The day of the car company living and dying by sales numbers alone may soon become a thing of the past. Customers are looking to save money, even if that means only getting a car when they need it. Some companies are taking notice of this, and are becoming more three-dimensional in their approach to generating revenue by providing quality vehicles to those with a pressing need.
General Motors is a well-known name in the automotive industry. The company has been praised for their commitment to quality, as well as their tendency to innovate. An example of their forward-thinking mentality can be observed in their use of the mobile platform to impact the car-sharing industry.
Using Maven, an app-based renting tool, users can get temporary use of GM vehicles for rates as low as $8 an hour – including gas. This tool has been compared to other similar apps such as Zipcar. This unique solution was launched at the beginning of 2016 with high hopes for satisfying demand in both the renting and ride-sharing industries.

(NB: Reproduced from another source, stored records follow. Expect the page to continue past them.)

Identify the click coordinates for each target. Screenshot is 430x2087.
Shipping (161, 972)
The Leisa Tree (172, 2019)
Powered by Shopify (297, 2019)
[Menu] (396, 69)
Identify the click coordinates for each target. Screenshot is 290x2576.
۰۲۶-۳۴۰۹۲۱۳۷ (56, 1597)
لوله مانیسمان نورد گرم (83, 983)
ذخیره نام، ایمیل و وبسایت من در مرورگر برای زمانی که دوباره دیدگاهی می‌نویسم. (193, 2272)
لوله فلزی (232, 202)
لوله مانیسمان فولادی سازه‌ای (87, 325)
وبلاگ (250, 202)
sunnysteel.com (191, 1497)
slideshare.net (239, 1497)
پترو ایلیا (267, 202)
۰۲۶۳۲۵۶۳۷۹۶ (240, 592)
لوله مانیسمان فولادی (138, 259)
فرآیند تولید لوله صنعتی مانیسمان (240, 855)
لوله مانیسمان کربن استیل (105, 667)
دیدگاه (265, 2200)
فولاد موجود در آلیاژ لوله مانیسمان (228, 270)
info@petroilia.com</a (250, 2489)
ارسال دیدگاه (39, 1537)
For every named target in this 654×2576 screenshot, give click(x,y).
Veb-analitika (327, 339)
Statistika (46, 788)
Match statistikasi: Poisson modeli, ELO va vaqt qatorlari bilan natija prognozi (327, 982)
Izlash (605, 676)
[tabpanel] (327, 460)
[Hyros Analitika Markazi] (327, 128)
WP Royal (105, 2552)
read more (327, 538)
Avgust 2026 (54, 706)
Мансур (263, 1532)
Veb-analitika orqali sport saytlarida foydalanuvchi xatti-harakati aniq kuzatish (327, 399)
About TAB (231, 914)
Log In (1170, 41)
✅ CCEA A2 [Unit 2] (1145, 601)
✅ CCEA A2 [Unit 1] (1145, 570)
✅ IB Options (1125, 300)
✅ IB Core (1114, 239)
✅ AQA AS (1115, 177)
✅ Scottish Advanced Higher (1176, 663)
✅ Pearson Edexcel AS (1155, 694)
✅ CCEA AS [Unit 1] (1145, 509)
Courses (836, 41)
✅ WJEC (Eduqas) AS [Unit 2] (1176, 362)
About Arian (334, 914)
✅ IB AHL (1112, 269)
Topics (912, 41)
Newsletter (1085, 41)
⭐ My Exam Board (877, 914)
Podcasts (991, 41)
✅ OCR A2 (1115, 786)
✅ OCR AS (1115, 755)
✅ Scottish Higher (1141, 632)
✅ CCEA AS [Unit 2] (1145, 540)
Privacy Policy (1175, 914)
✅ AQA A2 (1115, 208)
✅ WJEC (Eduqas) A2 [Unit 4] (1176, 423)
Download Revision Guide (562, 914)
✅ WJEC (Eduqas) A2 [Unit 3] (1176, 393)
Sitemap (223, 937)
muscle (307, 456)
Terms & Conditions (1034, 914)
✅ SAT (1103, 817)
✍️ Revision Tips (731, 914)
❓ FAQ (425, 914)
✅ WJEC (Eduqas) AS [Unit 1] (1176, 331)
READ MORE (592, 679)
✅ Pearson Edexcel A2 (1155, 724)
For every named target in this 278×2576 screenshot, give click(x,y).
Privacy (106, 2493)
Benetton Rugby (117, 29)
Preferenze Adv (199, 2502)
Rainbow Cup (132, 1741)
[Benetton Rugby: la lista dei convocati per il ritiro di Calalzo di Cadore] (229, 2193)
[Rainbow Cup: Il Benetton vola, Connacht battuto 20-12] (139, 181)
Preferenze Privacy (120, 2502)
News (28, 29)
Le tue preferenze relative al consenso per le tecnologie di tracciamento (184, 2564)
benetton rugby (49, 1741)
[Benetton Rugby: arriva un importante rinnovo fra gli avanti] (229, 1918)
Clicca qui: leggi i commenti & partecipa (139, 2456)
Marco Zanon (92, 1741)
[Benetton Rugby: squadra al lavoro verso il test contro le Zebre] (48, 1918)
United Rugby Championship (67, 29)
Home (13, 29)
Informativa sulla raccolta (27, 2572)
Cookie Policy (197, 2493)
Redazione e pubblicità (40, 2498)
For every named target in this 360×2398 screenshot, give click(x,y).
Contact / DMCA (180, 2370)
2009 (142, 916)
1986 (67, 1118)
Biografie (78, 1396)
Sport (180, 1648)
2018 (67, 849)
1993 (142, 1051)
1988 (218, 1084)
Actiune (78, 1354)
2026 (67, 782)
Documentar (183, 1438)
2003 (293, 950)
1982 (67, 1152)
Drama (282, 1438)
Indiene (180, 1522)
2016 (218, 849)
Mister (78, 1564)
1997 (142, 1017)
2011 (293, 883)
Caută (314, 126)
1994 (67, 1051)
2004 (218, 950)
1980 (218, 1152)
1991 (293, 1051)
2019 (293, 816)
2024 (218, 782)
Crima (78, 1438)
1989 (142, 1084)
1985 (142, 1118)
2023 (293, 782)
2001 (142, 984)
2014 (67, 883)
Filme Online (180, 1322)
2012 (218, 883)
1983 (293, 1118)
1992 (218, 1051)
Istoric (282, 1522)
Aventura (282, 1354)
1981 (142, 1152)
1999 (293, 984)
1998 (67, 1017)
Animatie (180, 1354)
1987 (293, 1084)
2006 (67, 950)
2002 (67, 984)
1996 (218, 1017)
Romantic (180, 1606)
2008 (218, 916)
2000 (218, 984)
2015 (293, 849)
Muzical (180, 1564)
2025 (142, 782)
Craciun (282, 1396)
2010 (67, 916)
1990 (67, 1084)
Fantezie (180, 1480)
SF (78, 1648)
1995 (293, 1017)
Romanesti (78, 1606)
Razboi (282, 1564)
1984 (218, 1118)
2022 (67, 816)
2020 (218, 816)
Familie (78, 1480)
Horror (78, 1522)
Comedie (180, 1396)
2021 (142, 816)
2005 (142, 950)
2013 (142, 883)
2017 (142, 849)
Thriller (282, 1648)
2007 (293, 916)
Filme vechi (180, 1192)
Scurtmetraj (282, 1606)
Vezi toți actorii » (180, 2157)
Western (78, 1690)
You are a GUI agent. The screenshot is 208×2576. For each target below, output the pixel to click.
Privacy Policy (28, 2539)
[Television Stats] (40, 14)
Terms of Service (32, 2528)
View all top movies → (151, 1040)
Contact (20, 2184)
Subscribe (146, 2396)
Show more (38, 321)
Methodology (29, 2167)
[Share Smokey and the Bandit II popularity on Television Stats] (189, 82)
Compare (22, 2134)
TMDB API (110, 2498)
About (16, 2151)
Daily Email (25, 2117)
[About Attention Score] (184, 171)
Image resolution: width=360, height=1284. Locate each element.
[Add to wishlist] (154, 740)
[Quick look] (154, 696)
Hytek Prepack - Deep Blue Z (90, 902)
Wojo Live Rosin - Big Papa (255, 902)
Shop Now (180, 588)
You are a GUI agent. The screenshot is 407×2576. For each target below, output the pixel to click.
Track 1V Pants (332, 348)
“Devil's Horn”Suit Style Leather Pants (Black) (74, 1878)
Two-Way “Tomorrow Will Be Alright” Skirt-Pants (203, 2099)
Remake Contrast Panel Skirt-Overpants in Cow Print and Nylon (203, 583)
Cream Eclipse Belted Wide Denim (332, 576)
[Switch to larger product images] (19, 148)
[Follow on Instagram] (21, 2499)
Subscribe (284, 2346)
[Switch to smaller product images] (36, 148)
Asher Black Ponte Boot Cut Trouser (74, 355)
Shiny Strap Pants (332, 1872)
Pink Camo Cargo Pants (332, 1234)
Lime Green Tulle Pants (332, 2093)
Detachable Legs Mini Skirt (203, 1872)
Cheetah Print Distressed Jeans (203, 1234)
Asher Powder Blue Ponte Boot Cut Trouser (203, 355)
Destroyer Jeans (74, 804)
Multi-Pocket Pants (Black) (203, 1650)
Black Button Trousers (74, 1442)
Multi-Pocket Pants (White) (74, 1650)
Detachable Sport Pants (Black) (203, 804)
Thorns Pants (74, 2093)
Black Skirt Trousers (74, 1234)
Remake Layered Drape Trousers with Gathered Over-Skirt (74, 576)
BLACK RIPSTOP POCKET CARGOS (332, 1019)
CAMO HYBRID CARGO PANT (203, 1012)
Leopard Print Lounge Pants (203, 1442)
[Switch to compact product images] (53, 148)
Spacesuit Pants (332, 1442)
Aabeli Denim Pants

Combining GM’s understanding of quality vehicles with a decentralized approach to making rentals more accessible has proven successful to say the least. With big cities like Boston, New York City, Los Angeles, Washington DC, Chicago, Baltimore, and Detroit all showing favorable results from their use of the app, GM has announced plans to debut the app in a new market – San Francisco.
Management at GM have viewed these efforts as an investment rather than a simple cost. Given that spending more money on advertising may provide diminishing returns when it comes to promoting auto sales, redirecting efforts into another revenue stream has helped the company grow – it has also helped them remain relevant in an age where mobile devices, apps, and demands for convenience dominate the market.
These investments have helped to put about 60 cars across 30 locations in these cities. With over 10,000 members and more than 15 million miles between them, it’s clear that GM is on to something. Given the importance of transportation in a port-city like San Francisco, this new market may very well help continue the trend of success that Maven has been enjoying.
Not all efforts of this type have been completely successful. Car2Go is an example of a similar solution that had trouble becoming established in newer markets. But given that GM has the type of inventory, reputation, and financial backing to support this kind of effort, it is likely that Maven will have the same type of success in “The City by the Bay.”
Other giants in the automotive industry have been taking notice of how an evolved business model can provide opportunities for growth. Chariot, a San Francisco-based shuttle service, was purchased last month by Ford.
Management at GM hopes that establishing a large presence in active markets will give them the return they need to continue expanding. Plans for continued expansion in the west will be pursued over the coming months.